# TEXT TO READ
Buyers Get First Taste of ‘Coolie,’ Chinese Diaspora Series – MASHAHER

ISLAM GAMAL20 June 2024Last Update :
Buyers Get First Taste of ‘Coolie,’ Chinese Diaspora Series – MASHAHER


Chinese industry executives will get a first taste of “Coolie,” a big-budget historical miniseries that focuses on the enslaved Chinese workers in Cuba in the 1860s.

MM2 Entertainment is handling China rights to the production on behalf of I.E. Entertainment. The Suharjono sisters’ I.E. Entertainment is representing rights in the rest of the world.

Following a shoot in the Dominican Republic and Panama which wrapped in April, preliminary footage will be screened for buyers on Monday at a special event in Shanghai. Delivery of the completed series is not expected until late 2024 or early 2025.

Produced through Meileen Choo’s Cathay Film Company and directed by Arvin Chen (“Love in Taipei,” “Mama Boy”), the show stars Hong Kong actor Louise Wong (“A Guilty Conscience,” “Anita”) in the lead role as a young woman who departs from southern China to marry a political exile working on a sugarcane plantation in Cuba. The narrative sees her join forces with servants and African slaves seeking freedom. But the plantation owner’s spurned wife and her ex-lover conspire against them, triggering a series of scheming and retaliatory moves that leave Cuba’s fate in the balance.

“I created the story of ‘Coolie’ 30 years ago. It tells the story of our ancestors, the overseas Chinese. Few people today recognize the contributions made by overseas Chinese to so many countries in the world,” said Singapore-based Choo. “In the narrative foreground is the story of a brave Chinese girl who goes to Cuba to marry a coolie and repay her family’s debt.”

# DATA LINES

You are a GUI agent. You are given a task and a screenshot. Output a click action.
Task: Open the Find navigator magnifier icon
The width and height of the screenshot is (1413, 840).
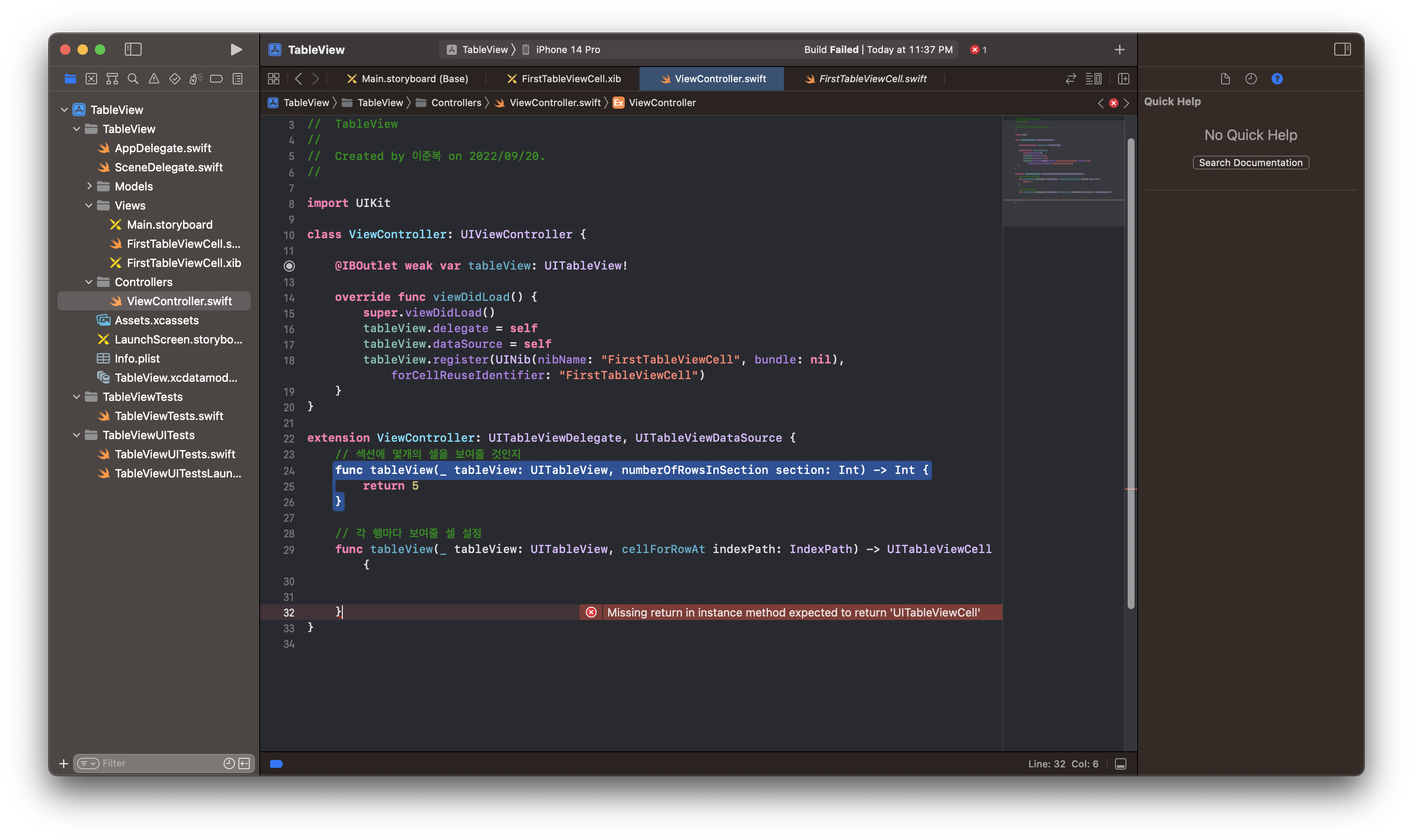pos(133,79)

# WHAT IS NEEDED
According to the article above on the series "Coolie," in which two countries did the shoot take place?

# COMPLETED EXERCISE
The Dominican Republic and Panama.